If I were any good at writing macros, of course, I'd have put all the splitting and recombining into the macro as well. But I'm not -- I'm not a programmer! I just get things done. And this got done in time. So I'm a happy boy.

August 13, 2006

Corrupt CF Compact Flash Card?

My sister and her husband stopped by our house in the middle of a move from Alaska back to the mainland. They had taken a lot of fun pictures of their trip thus far, and then the camera died. (Kids + camera = likely cause.) A new camera was easily enough acquired but my sister was sad that their pictures were lost. They'd formatted the compact flash memory card three times while attempting to get the old camera to work again.

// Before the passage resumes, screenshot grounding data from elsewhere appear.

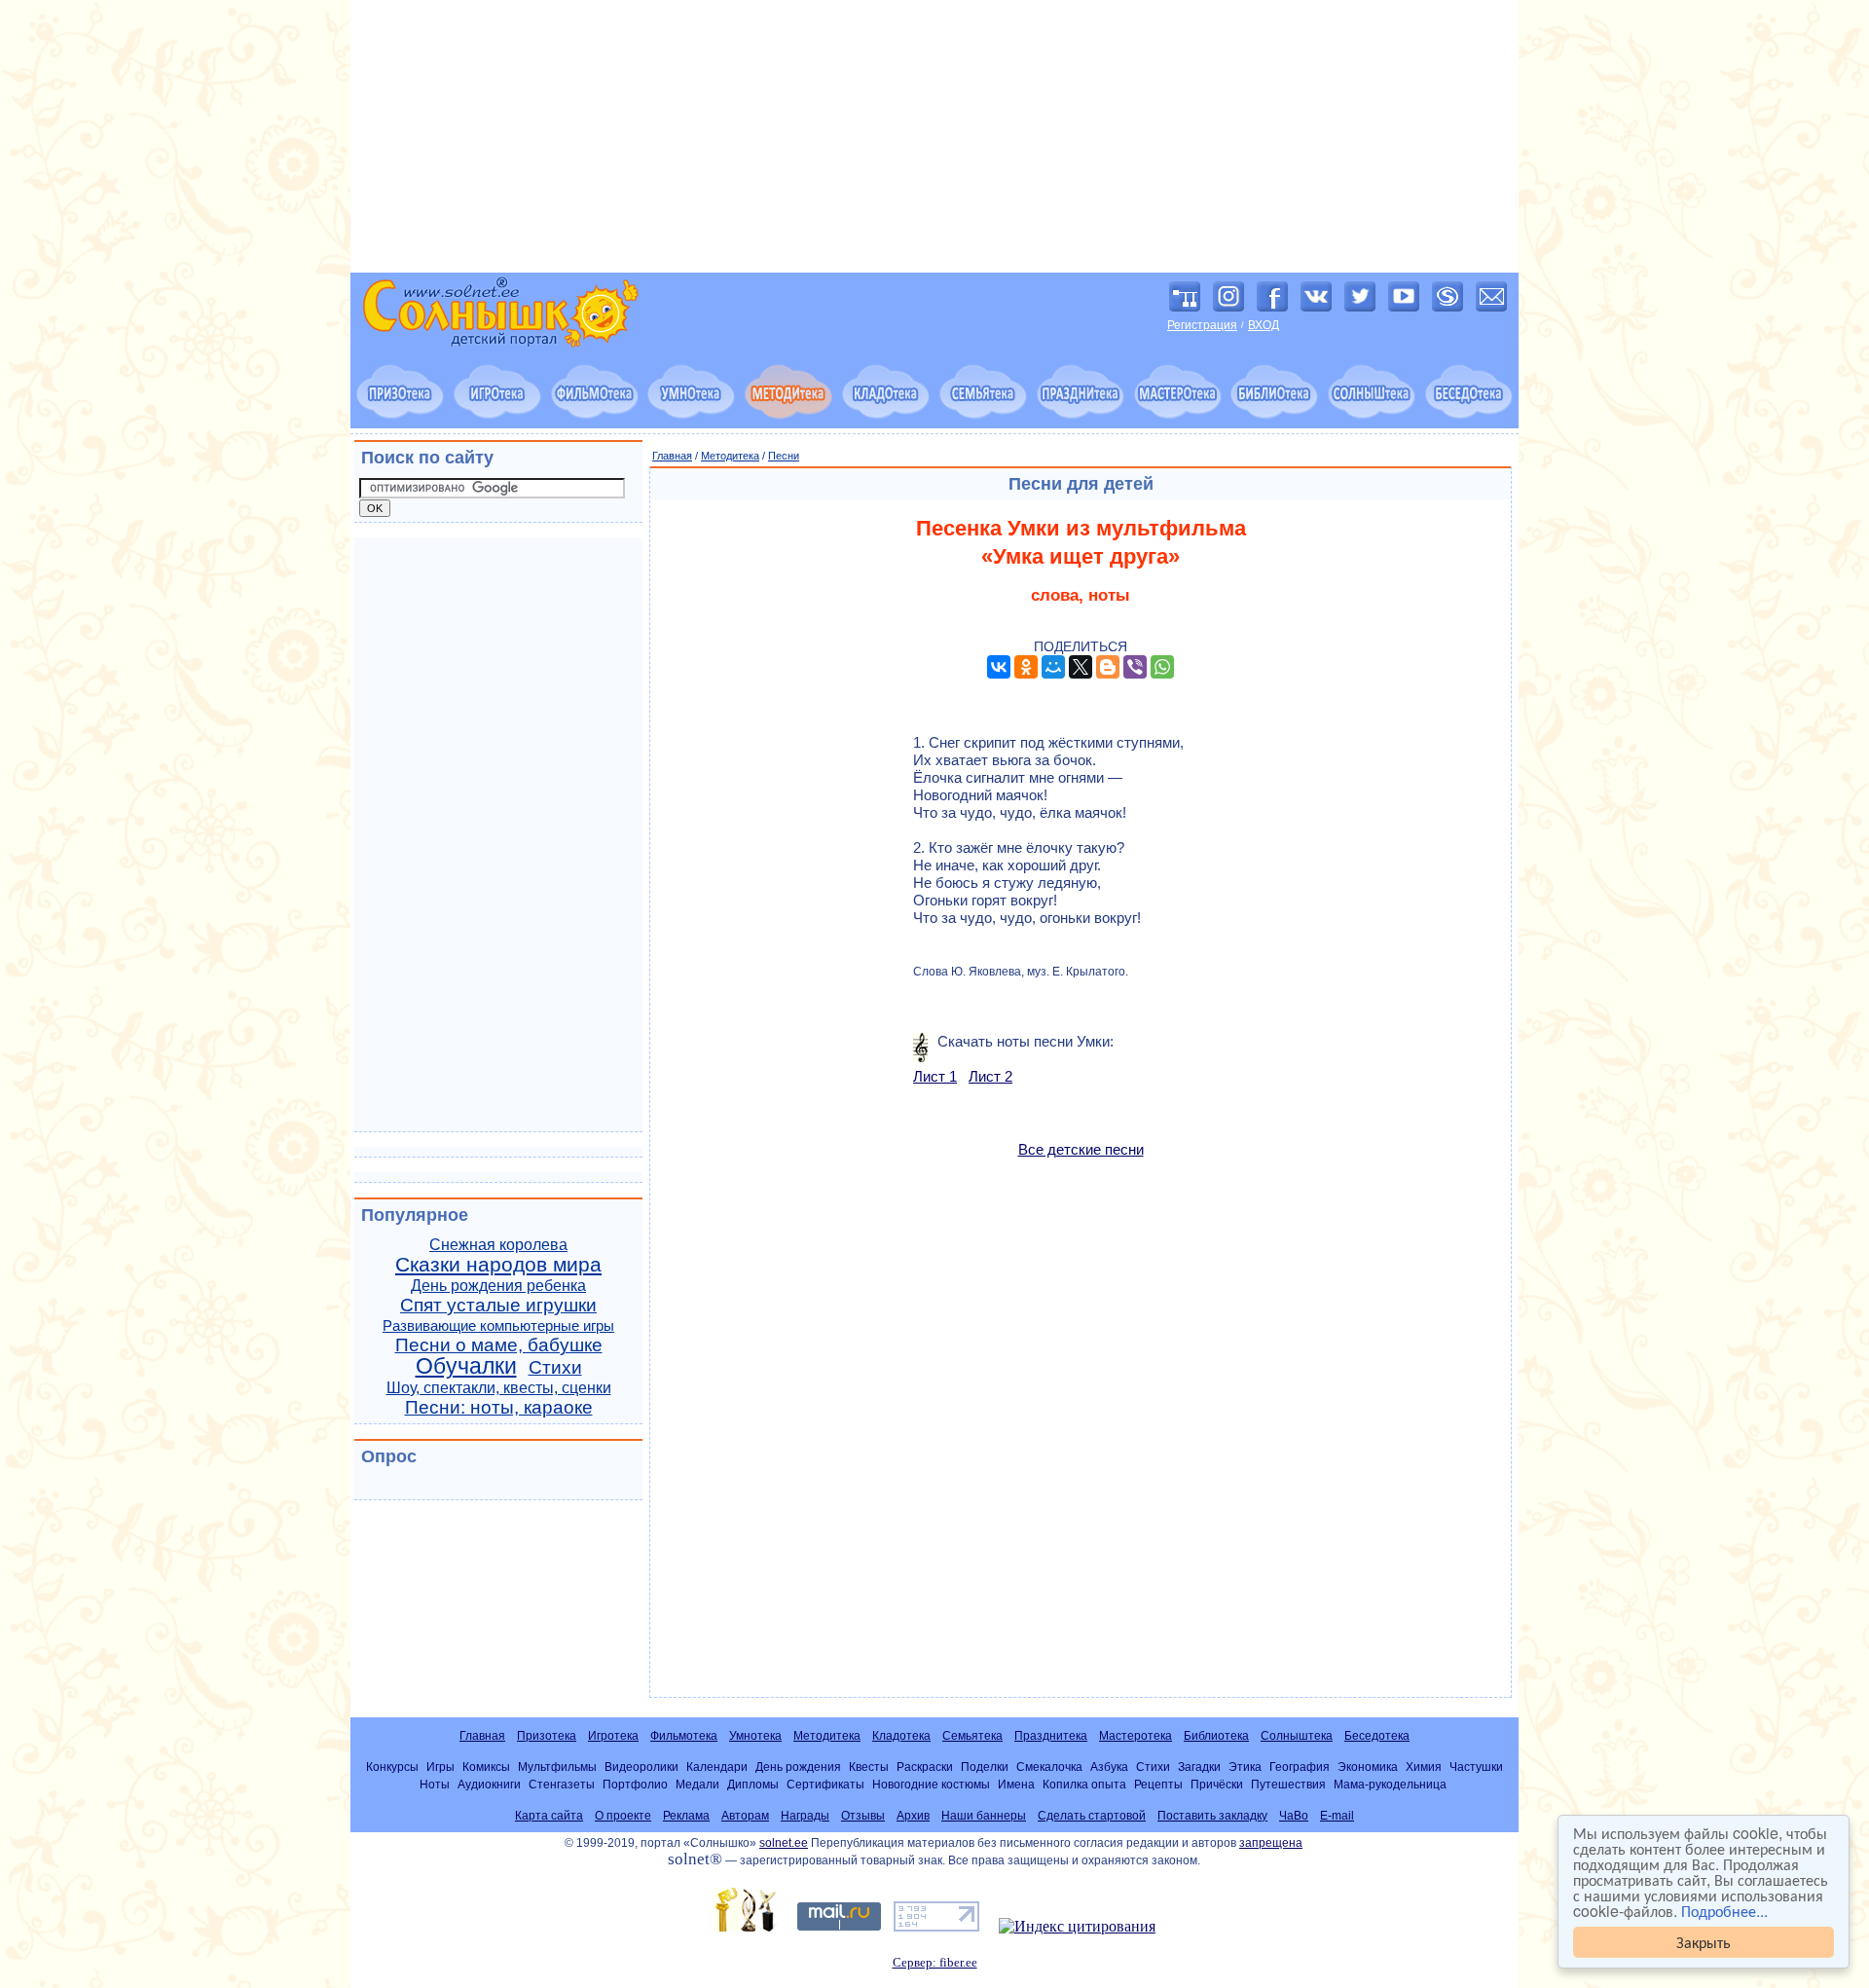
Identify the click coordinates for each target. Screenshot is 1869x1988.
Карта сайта (549, 1815)
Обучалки (466, 1366)
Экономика (1368, 1766)
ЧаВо (1293, 1815)
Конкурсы (392, 1766)
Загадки (1199, 1766)
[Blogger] (1107, 667)
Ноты (435, 1784)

I figured not much could be done at that point, but it couldn't hurt to try. Whipped out the old CF card reader and plugged in the card -- Windows told me it needed to be formatted. A quick Google turned up a handful of free flash memory data retrieval programs. 'Zero Assumption Digital Memory Recovery' cranked for a while and recovered nothing.

But then, on a whim, I installed another program. (Call me stubborn.)

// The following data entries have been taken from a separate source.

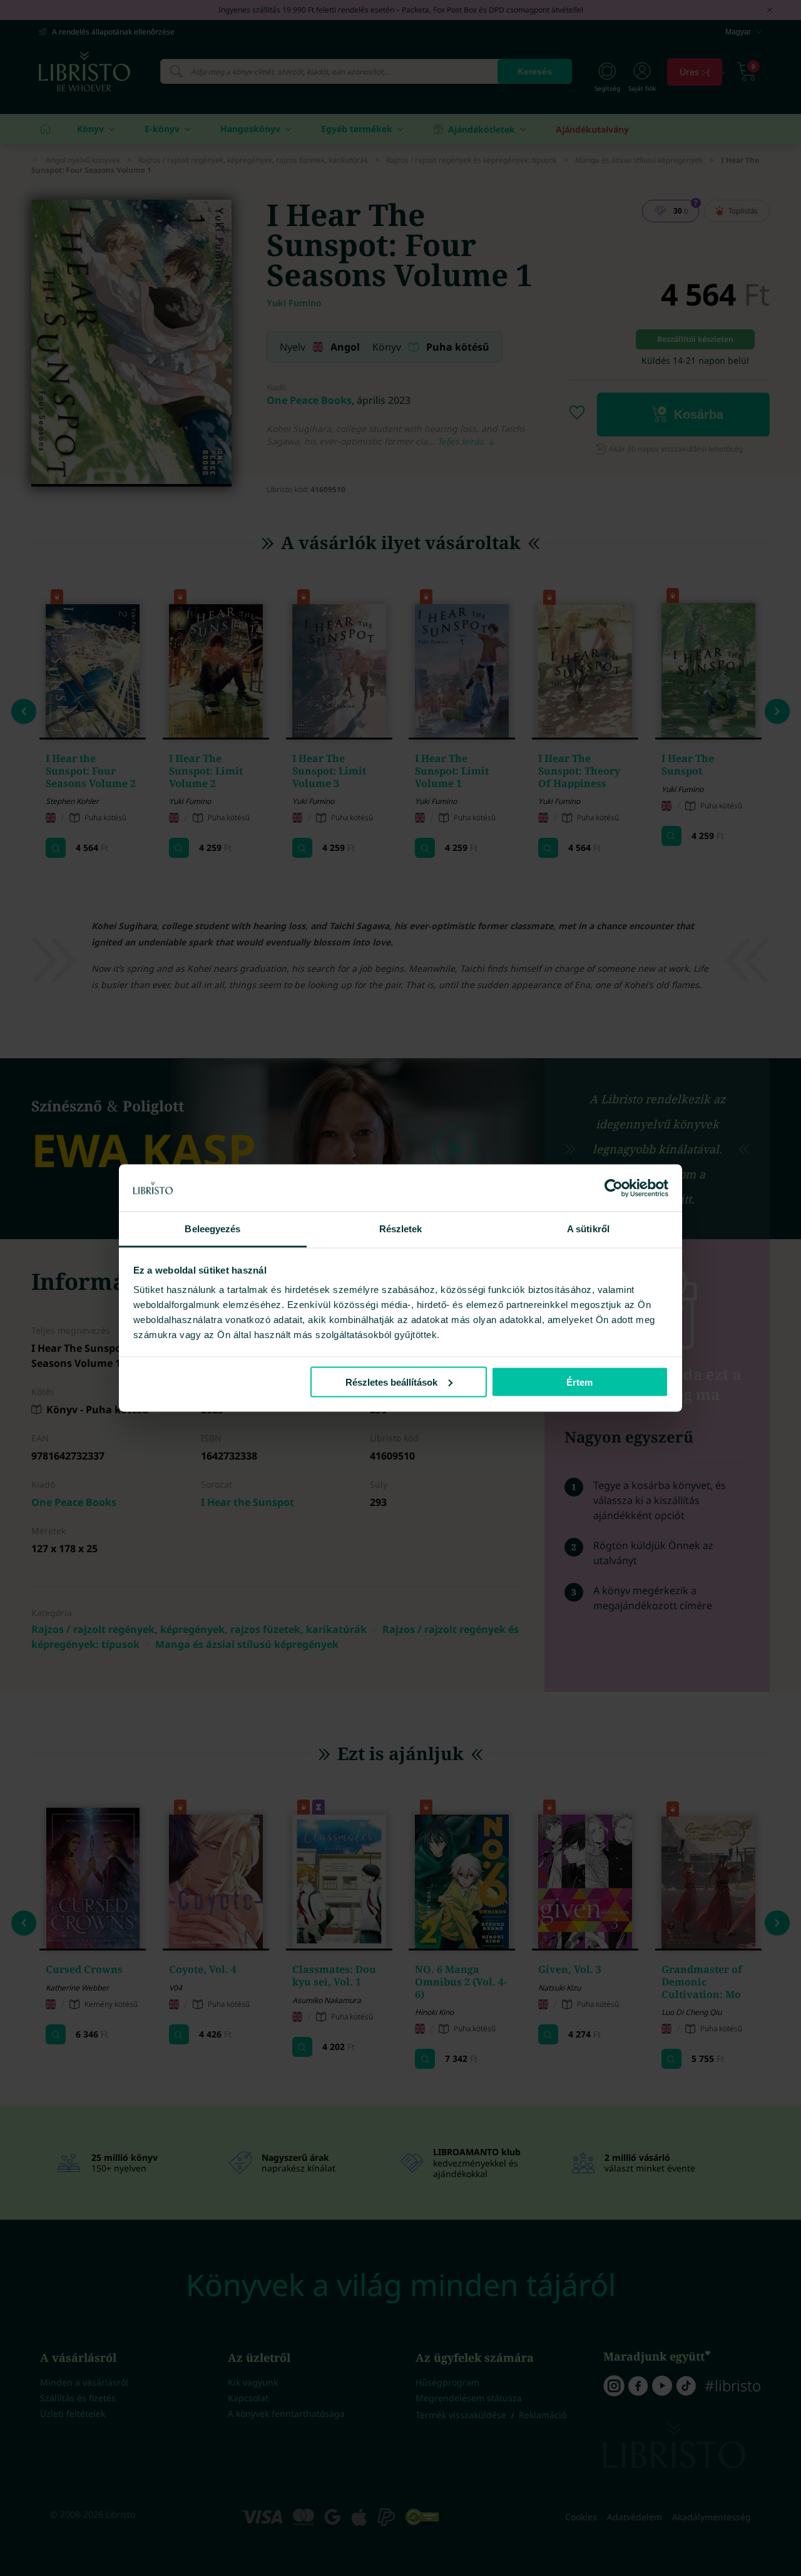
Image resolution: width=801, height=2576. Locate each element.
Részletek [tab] (400, 1229)
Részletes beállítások (391, 1381)
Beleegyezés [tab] (212, 1229)
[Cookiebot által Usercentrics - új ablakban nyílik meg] (613, 1187)
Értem (579, 1381)
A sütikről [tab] (588, 1229)
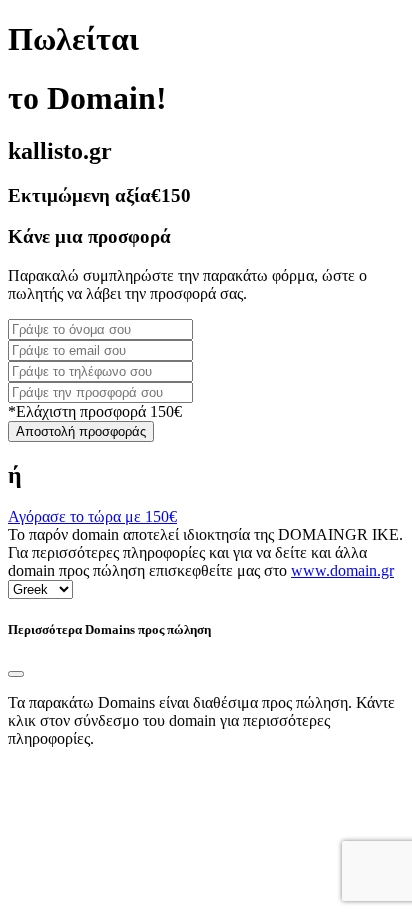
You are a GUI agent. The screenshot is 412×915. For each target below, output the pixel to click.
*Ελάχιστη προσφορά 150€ (95, 411)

PC Inspector Smart Recovery ran quickly and recovered all 181 pictures from the card. I love it. And it's freeware! So it gets the Tom Dalton Seal of Approval.

August 30, 2006

Better than Acrobat: FoxIt PDF Reader

Yay! I loathe Acrobat Resource-Stealing-Reader.

http://www.foxitsoftware.com/pdf/rd_intro.php

This is a standalone, no-registry-editing, fast-loading alternative to the bloated standard. Download it and set it as your default.

Now! Do it!

September 1, 2007

Clipboard Manager = Great

Clipdiary. You won't use it really often, maybe, but it will save your bacon when you need it to.

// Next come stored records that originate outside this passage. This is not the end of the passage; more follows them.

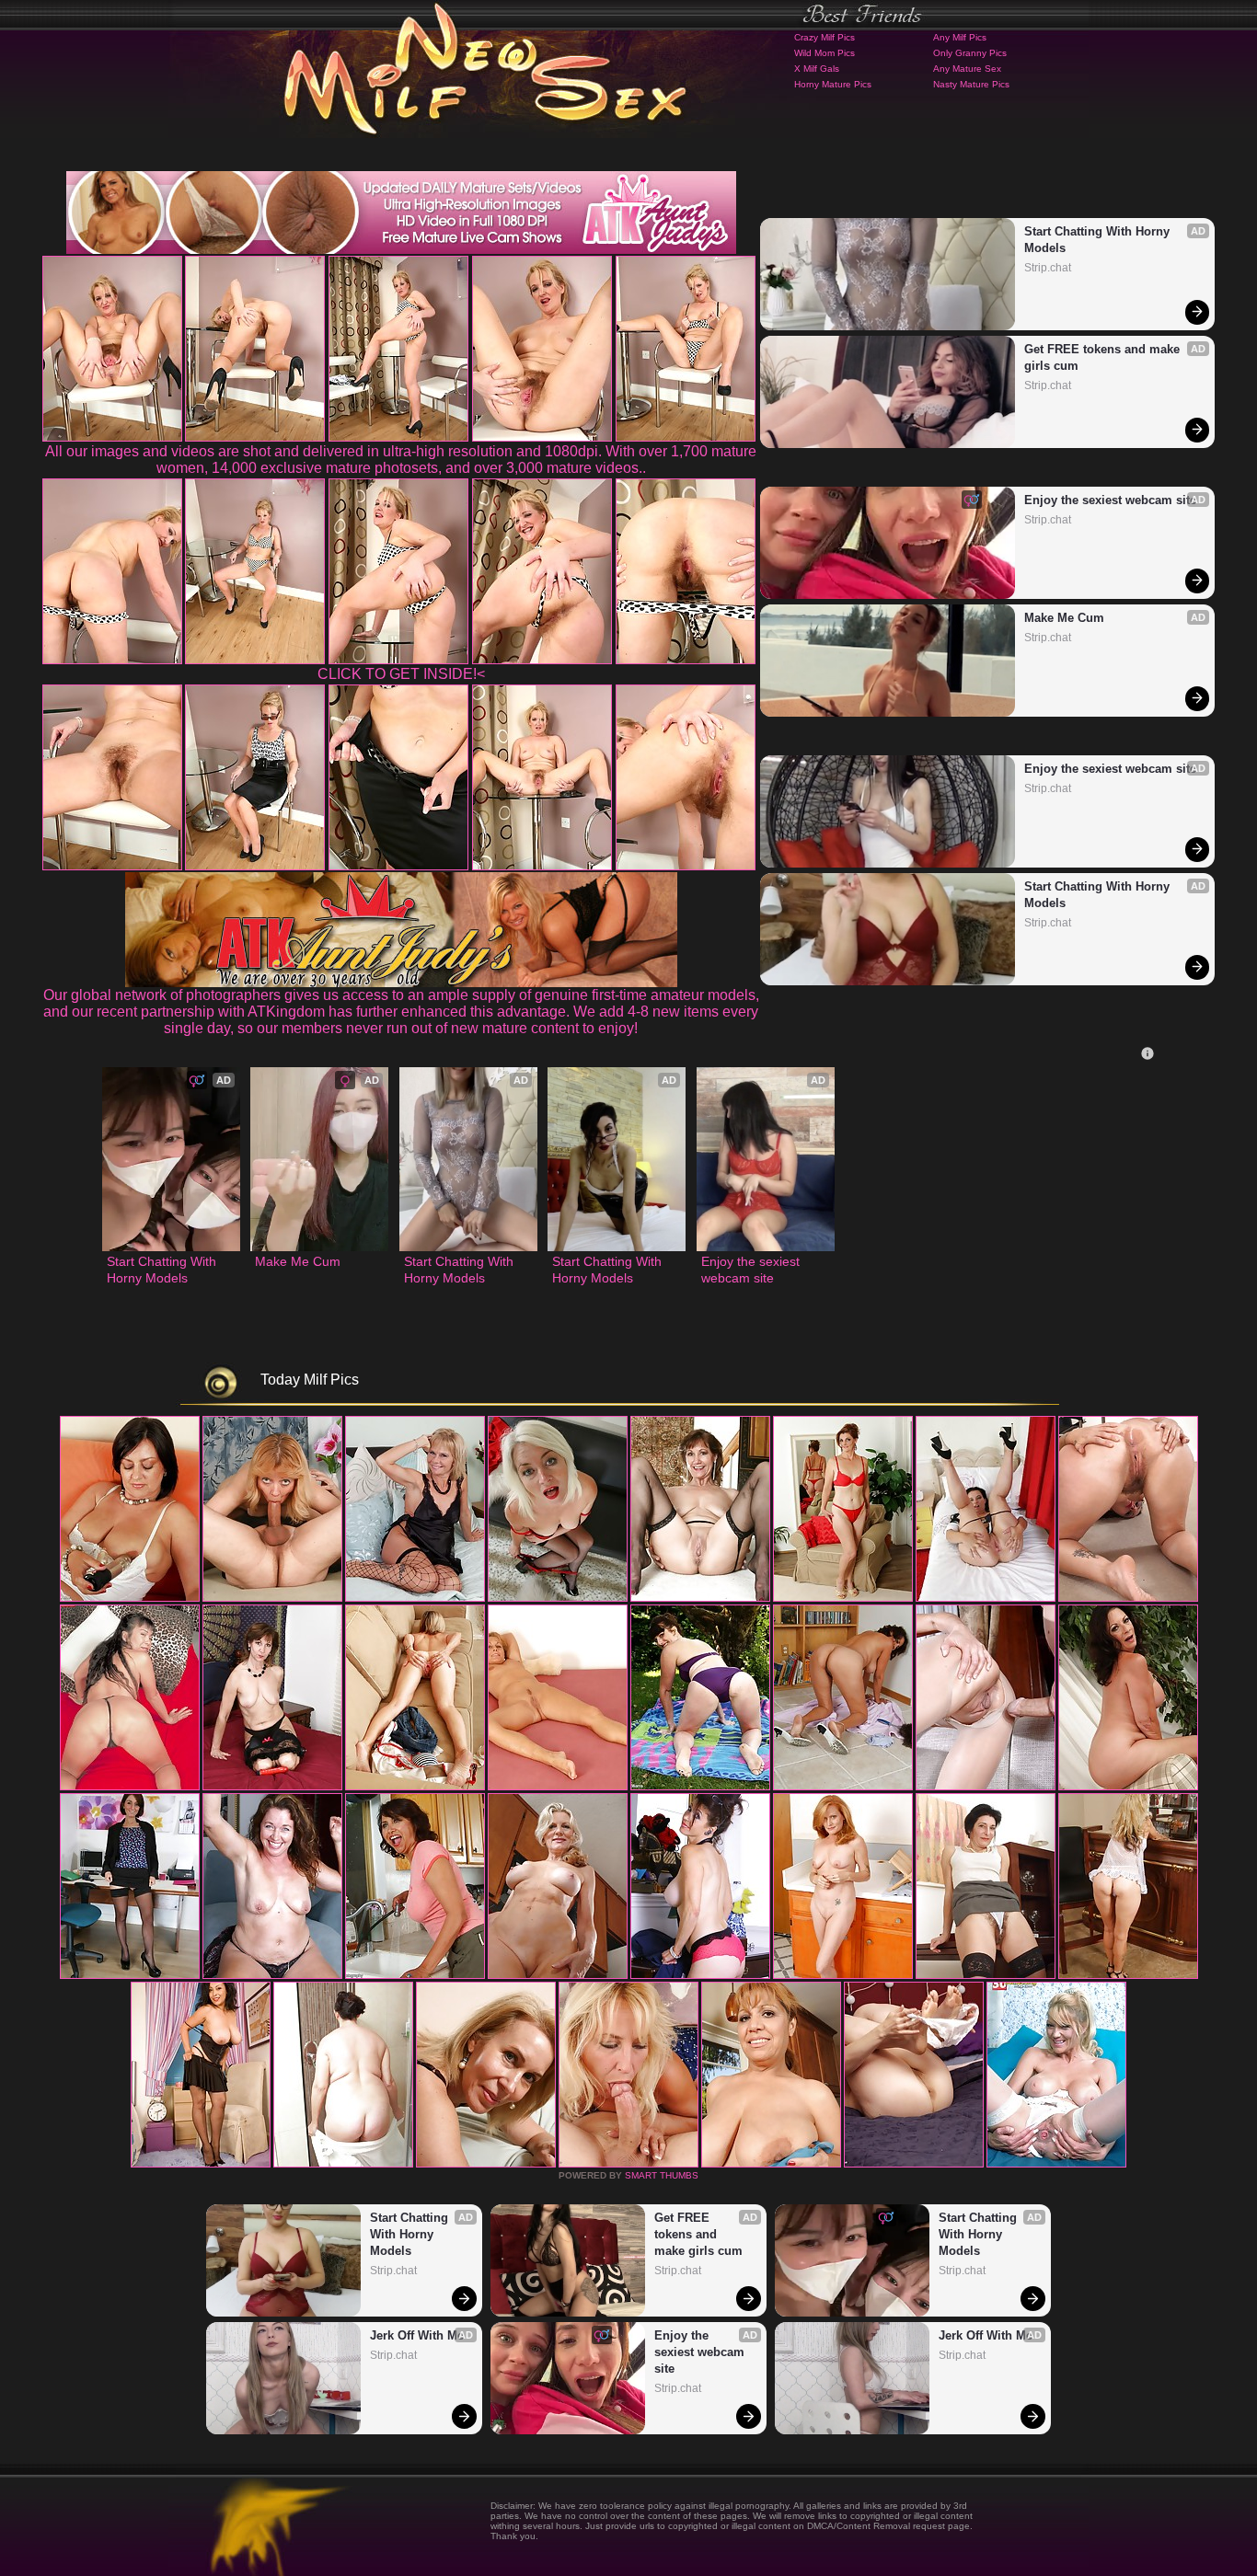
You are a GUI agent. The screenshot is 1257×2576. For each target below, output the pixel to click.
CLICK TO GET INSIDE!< (401, 674)
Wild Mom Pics (824, 53)
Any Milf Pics (959, 37)
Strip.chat (1047, 267)
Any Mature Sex (967, 68)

You hit Ctrl+C and copy something important. Get sidetracked, and copy something else. Ooooh... Lost that first thing? Gone forever? Hours of work?

Okay, you're a monkey for not pasting it immediately. But that happens sometimes, to all of us.

If you have installed Clipdiary, a FREE tool that stores your clip history, no problem! It just sits in your tooltray, on the bottom right of your screen.

You can delete individual entries from the database, set a database size limit, purge the whole thing, toggle it on and off... It's perfect. An absolutely great tool that everyone should have.

It's already installed on my machine. So I really hope it's not actually a mind-control tool that will turn me into a zombie.